Poignard tolédan (Puñal toledano)
Avec une lame du fer le plus sûr
trempée dans les forges de Tolède,
je fabrique un poignard ; sur le manche,
en or et savamment ciselée,
minuscule, apparaît ta figure,
dans l’illusion d’une Victoire ailée…
Jamais on ne vit custode ou bijou travaillé
avec plus fervente et plus pure patience…
Un poison mortel, le plus subtil,
couvre la pointe aiguë du poignard…
Je le destine à certain cœur ingrat !
N’aie crainte, ton heure n’est pas venue…
Cela n’est point pour ton cœur parce qu’il me trompe,
mais pour le mien parce qu’il t’aime encore !
*
Contrastes (Contrastes)
Garde mes yeux dans tes yeux, prisonniers ;
noue tes tresses autour de moi, comme des cordes,
et avec les clous rouges de tes baisers
crucifie-moi, mon amour, entre tes bras !
N’invente pas d’impossibles rendez-vous,
car, à la fois jaloux et obsédé,
je sens que grincent mes os d’anxiété
et que mon cœur vole en éclats.
Mon amour, pour l’amant heureux
qui repose entre les bras de sa bien-aimée,
l’éternité elle-même n’est qu’un moment !
Mais pour celui qui dans une solitude jalouse
sent mourir son âme vidée de sang,
un moment dure une éternité !
*
Phryné (Frine)
Par ta beauté tu es digne de figurer
triomphalement, sans parures somptueuses,
dans l’éternel Parthénon de l’Art
parmi les plus admirables statues.
Née en Grèce, ta beauté ornerait
le frontispice d’un temple de Vénus.
Tu as droit au culte, au chant, à l’autel
et à la fumée du plus pur sacrifice !
Beauté d’un autre âge, je te salue !
À tes pieds les amours gémissent ;
et voyant ton corps olympien dans sa nudité,
resplendissant au soleil de midi,
si j’étais ton juge, du plus épouvantable crime,
sœur de Phryné, je t’absoudrais !
*
Mains de songe (Manos de ensueños)
Tu retiras ta main de la mienne,
rigide, glacée comme la main d’une morte…
En silence, l’amour passa la porte
pour dissiper au soleil ses larmes vaines !
« Viens à moi ! me soupira l’Océan.
Cœur endormi, viens et réveille-toi
dans le sein profond de mon mystère,
qui nous libère de tout, même du rêve ! »
Et soudain mes pas furent retenus
par la main d’un souvenir qui sur mon front
caressait mes cheveux en bataille…
Main de ton souvenir, tant aimée,
qui par deux fois me sauva la vie,
main de morte rigide et glacée !
*
Les momies d’or (Momias de oro)
Pour cacher les outrages du temps
et convoquer des grandeurs passées,
tu recherches les maquillages compliqués,
les éblouissantes joailleries,
les fourrures voyantes et les costumes pompeux ;
et devant ton propre luxe tu t’extasies
avec la candeur ingénue des sauvages
affublés de pacotilles !
Momie parmi les joyaux, les baumes, les stucs,
pour évoquer des souvenirs plus heureux,
dans ton impuissance, bien souvent tu as
cette curiosité des eunuques
qui derrière les tapisseries épient
les mystères de l’amour dans les harems !
*
L’ombre du sphynx
(La sombra de la esfinge, 1932)
.
Dans le désert (En el desierto)
Les années traversent ma vie,
caravane de dromadaires
parcourant à pas lents
les sables du désert…
Les uns portent sur leurs bosses
des fardeaux de chagrins et de deuils ;
d’autres, de lyriques trésors
de sourires et baisers…
et l’un garde l’image
d’une femme.
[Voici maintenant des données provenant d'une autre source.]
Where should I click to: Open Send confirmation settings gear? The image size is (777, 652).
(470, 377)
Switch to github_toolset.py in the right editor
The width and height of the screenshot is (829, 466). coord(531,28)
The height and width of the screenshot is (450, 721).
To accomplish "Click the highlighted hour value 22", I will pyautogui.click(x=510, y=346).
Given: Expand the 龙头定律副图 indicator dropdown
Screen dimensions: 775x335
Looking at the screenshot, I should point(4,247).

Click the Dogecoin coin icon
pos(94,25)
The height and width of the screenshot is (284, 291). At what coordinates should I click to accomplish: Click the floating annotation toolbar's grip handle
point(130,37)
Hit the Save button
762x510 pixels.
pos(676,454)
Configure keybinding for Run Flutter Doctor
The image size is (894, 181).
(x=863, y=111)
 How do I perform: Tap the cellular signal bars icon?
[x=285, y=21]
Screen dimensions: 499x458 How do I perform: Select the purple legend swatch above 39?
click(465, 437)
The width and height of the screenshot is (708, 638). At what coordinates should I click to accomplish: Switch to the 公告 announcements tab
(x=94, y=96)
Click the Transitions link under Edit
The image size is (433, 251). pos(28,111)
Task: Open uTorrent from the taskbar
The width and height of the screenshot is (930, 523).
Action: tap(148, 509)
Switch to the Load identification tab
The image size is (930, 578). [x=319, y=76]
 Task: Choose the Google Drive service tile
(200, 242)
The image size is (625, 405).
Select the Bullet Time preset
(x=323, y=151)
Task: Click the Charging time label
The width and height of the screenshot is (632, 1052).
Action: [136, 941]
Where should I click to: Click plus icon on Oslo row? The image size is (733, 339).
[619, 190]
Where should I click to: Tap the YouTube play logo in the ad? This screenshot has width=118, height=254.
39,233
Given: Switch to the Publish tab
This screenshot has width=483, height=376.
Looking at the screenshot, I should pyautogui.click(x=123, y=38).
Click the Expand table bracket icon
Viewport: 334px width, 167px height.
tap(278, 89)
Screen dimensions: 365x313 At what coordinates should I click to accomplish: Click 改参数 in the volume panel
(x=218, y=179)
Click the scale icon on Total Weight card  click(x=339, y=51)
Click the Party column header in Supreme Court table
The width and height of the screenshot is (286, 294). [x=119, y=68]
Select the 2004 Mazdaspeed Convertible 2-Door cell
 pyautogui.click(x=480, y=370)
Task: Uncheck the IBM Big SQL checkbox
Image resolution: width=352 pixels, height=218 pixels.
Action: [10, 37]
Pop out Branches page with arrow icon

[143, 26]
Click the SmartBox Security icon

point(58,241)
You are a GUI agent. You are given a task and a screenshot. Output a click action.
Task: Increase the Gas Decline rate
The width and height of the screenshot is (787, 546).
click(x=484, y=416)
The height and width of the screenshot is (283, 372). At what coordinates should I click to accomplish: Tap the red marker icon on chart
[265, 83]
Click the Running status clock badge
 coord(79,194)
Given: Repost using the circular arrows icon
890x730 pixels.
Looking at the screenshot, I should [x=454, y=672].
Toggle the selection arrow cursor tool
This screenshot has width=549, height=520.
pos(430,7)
Son souvenir,
ô comme il branle du chef, languissamment,
sous le rouge soleil de feu !
Et la caravane tout entière
se perdra dans le désert,
ne laissant pas même sur le sable
la poussière de ses ossements !
*
Évocation de Grenade (Evocando a Granada)
Être un cheikh à longue barbe blanche,
aux yeux fébriles et au visage d’ascète,
contempteur de toute pompe humaine,
qui dans le silence d’une tour austère
ablutionne son âme à la fontaine
miraculeuse du Livre du Prophète
pour la rendre suave, pure et tranquille,
et cristalline comme le matin !
Les blancs habits flottant,
tandis que paresseusement Grenade
sommeille en ses verts jardins,
au nom d’Allah réciter mes sourates,
le regard tourné vers l’Orient,
depuis le vieux minaret d’une mosquée !
*
La momie (La momia)
Pétrifié dans son asile perpétuel,
tout recouvert de baumes et bandelettes,
la merveille de ce corps défunt
a l’aspect hermétique et tranquille
des ruines d’un temple au bord du Nil
et du Sphynx au milieu du désert…
(Un ibis médite dans la paix d’un jardin,
et sur le sable bâille un crocodile.)
Mais, quelle est cette momie ?… Ses rêves épars
d’éternité, dans quelle infinie
citerne boivent-elles cette auguste sérénité ?
(Serait-ce l’amour qui, embaumé dans des iambes,
sommeille depuis tant de siècles
en la pyramide immortelle de mon âme ?)
*
Ritournelles (Ritornellos)
Ce ne fut ni ma faute ni la tienne…
Le Destin l’a voulu… Et Dieu le veut !
(Tandis que ton cœur chante « Alléluia ! »,
mon cœur sanglote « Miserere ! »)
Laisse mon ombre fuir au désert…
et toi, va dans le jardin où t’attend un autre amour…
(Ton espérance en naissant crie « Alléluia ! »,
en mourant mon amour murmure « Miserere ! »)
Laisse mon destin se conclure là
où meurt l’ombre du souvenir…
Toi, dans ton nid, roucoule, douce colombe,
au nouvel amour qui blesse tes sens…
(Tandis que ton cœur chante « Alléluia ! »,
mon cœur soupire « Miserere ! »)
*
Les serpents de l’ennui (Los serpientes del hastío)
Femmes, qui tissez dans ma mémoire,
couronnées de rêves et de fleurs,
au rythme d’une musique illusoire
une danse nostalgique d’amours,
que m’avez-vous laissé de tant de gloire ?…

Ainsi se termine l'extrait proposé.